Go through the entries and copy every one exactly.

──────

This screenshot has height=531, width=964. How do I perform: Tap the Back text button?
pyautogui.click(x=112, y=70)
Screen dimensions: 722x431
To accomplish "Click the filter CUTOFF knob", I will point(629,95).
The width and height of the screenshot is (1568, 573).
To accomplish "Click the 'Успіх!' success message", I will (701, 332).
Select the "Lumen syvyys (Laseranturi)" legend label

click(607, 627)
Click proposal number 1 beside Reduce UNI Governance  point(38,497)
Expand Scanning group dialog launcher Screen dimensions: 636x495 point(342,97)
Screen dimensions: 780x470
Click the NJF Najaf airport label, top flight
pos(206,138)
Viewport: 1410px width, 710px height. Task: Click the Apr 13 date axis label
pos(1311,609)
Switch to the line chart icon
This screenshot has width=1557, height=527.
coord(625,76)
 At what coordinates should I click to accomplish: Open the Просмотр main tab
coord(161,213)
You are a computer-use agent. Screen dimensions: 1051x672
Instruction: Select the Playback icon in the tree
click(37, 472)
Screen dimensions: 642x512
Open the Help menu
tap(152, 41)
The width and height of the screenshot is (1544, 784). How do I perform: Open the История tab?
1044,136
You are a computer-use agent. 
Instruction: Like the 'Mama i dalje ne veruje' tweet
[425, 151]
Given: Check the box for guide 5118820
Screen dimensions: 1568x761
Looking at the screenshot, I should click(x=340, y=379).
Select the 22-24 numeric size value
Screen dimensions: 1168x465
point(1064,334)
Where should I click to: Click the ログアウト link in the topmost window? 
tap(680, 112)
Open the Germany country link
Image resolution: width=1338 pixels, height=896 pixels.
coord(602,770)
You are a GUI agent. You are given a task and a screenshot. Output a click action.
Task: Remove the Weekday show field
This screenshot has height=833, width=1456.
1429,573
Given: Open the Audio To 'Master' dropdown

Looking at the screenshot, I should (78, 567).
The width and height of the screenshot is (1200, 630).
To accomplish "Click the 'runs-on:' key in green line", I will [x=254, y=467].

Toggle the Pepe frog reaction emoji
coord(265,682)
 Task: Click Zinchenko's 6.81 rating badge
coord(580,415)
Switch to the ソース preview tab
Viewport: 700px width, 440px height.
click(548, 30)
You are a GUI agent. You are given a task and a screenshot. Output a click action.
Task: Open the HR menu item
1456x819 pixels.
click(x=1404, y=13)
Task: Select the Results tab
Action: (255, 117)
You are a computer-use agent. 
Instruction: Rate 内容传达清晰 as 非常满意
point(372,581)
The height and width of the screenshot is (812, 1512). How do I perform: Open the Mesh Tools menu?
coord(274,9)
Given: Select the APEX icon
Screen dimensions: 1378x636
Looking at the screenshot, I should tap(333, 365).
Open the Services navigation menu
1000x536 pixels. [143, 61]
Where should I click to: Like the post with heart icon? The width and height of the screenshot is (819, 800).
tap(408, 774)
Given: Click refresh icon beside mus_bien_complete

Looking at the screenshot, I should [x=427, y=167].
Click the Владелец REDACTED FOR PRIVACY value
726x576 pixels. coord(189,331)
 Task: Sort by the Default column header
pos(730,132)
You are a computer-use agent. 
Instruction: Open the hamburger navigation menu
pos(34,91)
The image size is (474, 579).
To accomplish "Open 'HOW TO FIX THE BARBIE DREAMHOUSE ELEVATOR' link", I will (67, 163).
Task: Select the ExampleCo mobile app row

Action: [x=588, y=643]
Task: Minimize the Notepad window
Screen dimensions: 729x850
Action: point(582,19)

──────

RESPONSE TO THE TASK:
This screenshot has height=531, width=964. How do I perform: Tap the Back text button?
pyautogui.click(x=112, y=70)
Screen dimensions: 722x431
To accomplish "Click the filter CUTOFF knob", I will point(629,95).
The width and height of the screenshot is (1568, 573).
To accomplish "Click the 'Успіх!' success message", I will (701, 332).
Select the "Lumen syvyys (Laseranturi)" legend label

click(607, 627)
Click proposal number 1 beside Reduce UNI Governance  point(38,497)
Expand Scanning group dialog launcher Screen dimensions: 636x495 point(342,97)
Screen dimensions: 780x470
Click the NJF Najaf airport label, top flight
pos(206,138)
Viewport: 1410px width, 710px height. Task: Click the Apr 13 date axis label
pos(1311,609)
Switch to the line chart icon
This screenshot has width=1557, height=527.
coord(625,76)
 At what coordinates should I click to accomplish: Open the Просмотр main tab
coord(161,213)
You are a computer-use agent. Screen dimensions: 1051x672
Instruction: Select the Playback icon in the tree
click(37, 472)
Screen dimensions: 642x512
Open the Help menu
tap(152, 41)
The width and height of the screenshot is (1544, 784). How do I perform: Open the История tab?
1044,136
You are a computer-use agent. 
Instruction: Like the 'Mama i dalje ne veruje' tweet
[425, 151]
Given: Check the box for guide 5118820
Screen dimensions: 1568x761
Looking at the screenshot, I should click(x=340, y=379).
Select the 22-24 numeric size value
Screen dimensions: 1168x465
point(1064,334)
Where should I click to: Click the ログアウト link in the topmost window? 
tap(680, 112)
Open the Germany country link
Image resolution: width=1338 pixels, height=896 pixels.
coord(602,770)
You are a GUI agent. You are given a task and a screenshot. Output a click action.
Task: Remove the Weekday show field
This screenshot has height=833, width=1456.
1429,573
Given: Open the Audio To 'Master' dropdown

Looking at the screenshot, I should (78, 567).
The width and height of the screenshot is (1200, 630).
To accomplish "Click the 'runs-on:' key in green line", I will [x=254, y=467].

Toggle the Pepe frog reaction emoji
coord(265,682)
 Task: Click Zinchenko's 6.81 rating badge
coord(580,415)
Switch to the ソース preview tab
Viewport: 700px width, 440px height.
click(548, 30)
You are a GUI agent. You are given a task and a screenshot. Output a click action.
Task: Open the HR menu item
1456x819 pixels.
click(x=1404, y=13)
Task: Select the Results tab
Action: (255, 117)
You are a computer-use agent. 
Instruction: Rate 内容传达清晰 as 非常满意
point(372,581)
The height and width of the screenshot is (812, 1512). How do I perform: Open the Mesh Tools menu?
coord(274,9)
Given: Select the APEX icon
Screen dimensions: 1378x636
Looking at the screenshot, I should tap(333, 365).
Open the Services navigation menu
1000x536 pixels. [143, 61]
Where should I click to: Like the post with heart icon? The width and height of the screenshot is (819, 800).
tap(408, 774)
Given: Click refresh icon beside mus_bien_complete

Looking at the screenshot, I should [x=427, y=167].
Click the Владелец REDACTED FOR PRIVACY value
726x576 pixels. coord(189,331)
 Task: Sort by the Default column header
pos(730,132)
You are a computer-use agent. 
Instruction: Open the hamburger navigation menu
pos(34,91)
The image size is (474, 579).
To accomplish "Open 'HOW TO FIX THE BARBIE DREAMHOUSE ELEVATOR' link", I will (67, 163).
Task: Select the ExampleCo mobile app row

Action: [x=588, y=643]
Task: Minimize the Notepad window
Screen dimensions: 729x850
Action: point(582,19)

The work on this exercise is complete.